United States District Court, D. Arizona

March 11, 2016

Sharon L. Dixon, Plaintiff,
Arizona Department of Corrections, et al., Defendants.



Before the Court are the summary judgment motions filed on behalf of Defendant Wexford Health Sources, Inc. (“Wexford”) and Defendants State of Arizona (“State”), Former Arizona Department of Corrections (“ADOC”) Health Services Division Director Michael Adu-Tutu, ADOC Health Services Contract Monitoring Bureau Assistant Director Arthur Gross, ADOC Inspector General Greg Lauchner, ADOC Health Services Division Interim Director Richard Pratt, and ADOC Director Charles Ryan (collectively “Named State Defendants”). (Docs. 158, 160.) The motions are fully briefed.[1] For the following reasons, the motions are granted.


Gary Dixon was an inmate at the ADOC Eyman Facility. (Doc. 159, ¶ 2; Doc. 161, ¶ 1.) On January 13, 2010, upon intake screening and evaluation, it was noted that Dixon had numerous health conditions, including hepatitis C, a supraumbilical hernia, and cirrhosis. (Doc. 159, ¶¶ 2, 12; Doc. 161, ¶ 1.) Throughout his incarceration, Dixon received medical treatment for his conditions-including blood tests, abdominal sonograms and ultrasounds, and esophagogastroduodenoscopies-from both in-house and outside medical providers. (Doc. 159, ¶ 37; Doc. 161, ¶¶ 2-10.)

Beginning July 1, 2012, ADOC contracted with Wexford to provide medical services to state prison complexes. (Doc. 159, ¶ 32.) The contract required Wexford to follow ADOC’s policies regarding inmate medical care. (Doc. 159, ¶¶ 33-34.) During the relevant time period, it was ADOC’s policy to “consider organ transplantation as a medical treatment option for inmates if it is determined to be medically necessary.” (Doc. 159, ¶ 35; Doc. 161, ¶ 12.) Dixon’s in-house and outside medical providers were responsible for determining whether organ transplantation was necessary, and none recommended that he be evaluated for a liver transplant. (Doc. 159, ¶¶ 36-37; Doc. 161, ¶ 11.)

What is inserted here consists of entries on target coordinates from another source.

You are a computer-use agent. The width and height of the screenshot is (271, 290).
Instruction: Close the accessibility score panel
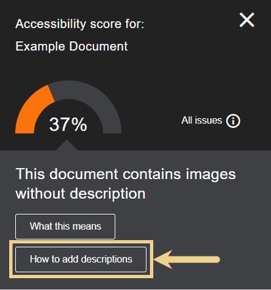coord(247,20)
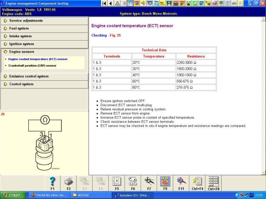Image resolution: width=266 pixels, height=199 pixels.
Task: Go to first page using top arrow
Action: coord(104,3)
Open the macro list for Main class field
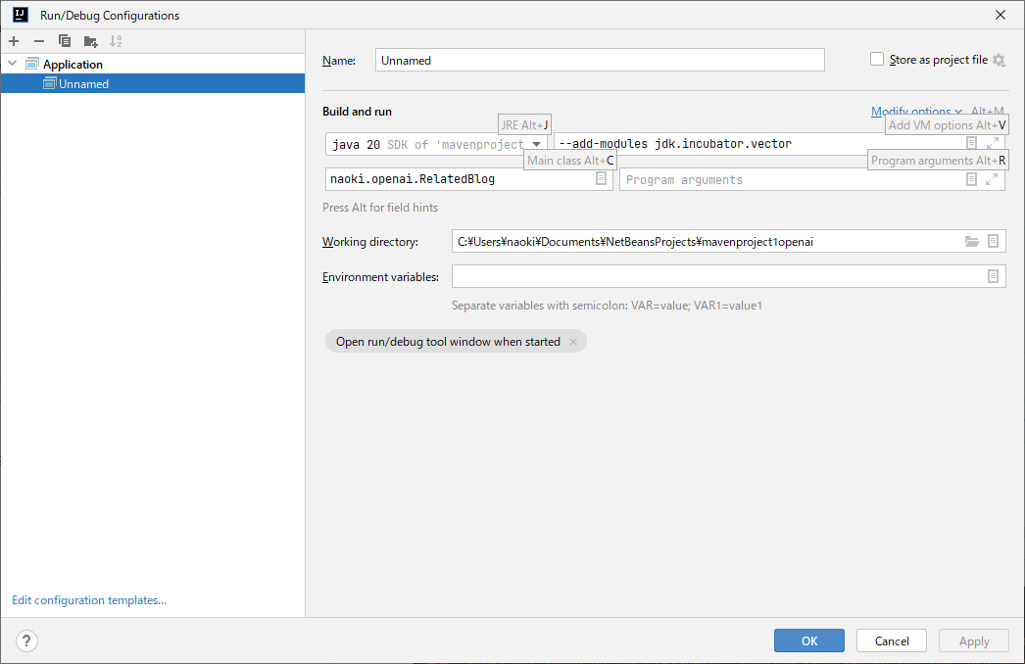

On January 22, 2013, Dixon had a sudden decompensation from sepsis, likely related to a urinary tract infection. (Doc. 161, ¶ 26.) He was admitted to the hospital, but his condition deteriorated rapidly and he died on January 28, 2013. (Id.)

Plaintiff Sharon Dixon brought this action in her capacity as Dixon’s spouse and personal representative of his estate, alleging violations of 42 U.S.C. § 1983 and Arizona’s Adult Protective Services Act (“APSA”), A.R.S. § 46-451, et seq., and a claim for wrongful death. (Doc. 159, ¶ 1; Doc. 55 at 16-18.) Plaintiff alleges that liver transplantation was the only definitive treatment for Dixon’s end-stage liver disease, that he died because he was not evaluated for and did not receive a liver transplant, and that liver transplantation would have reduced the discomfort caused by Dixon’s hernias. (Doc. 55, ¶¶ 70-72.) Defendants move for summary judgment on all counts.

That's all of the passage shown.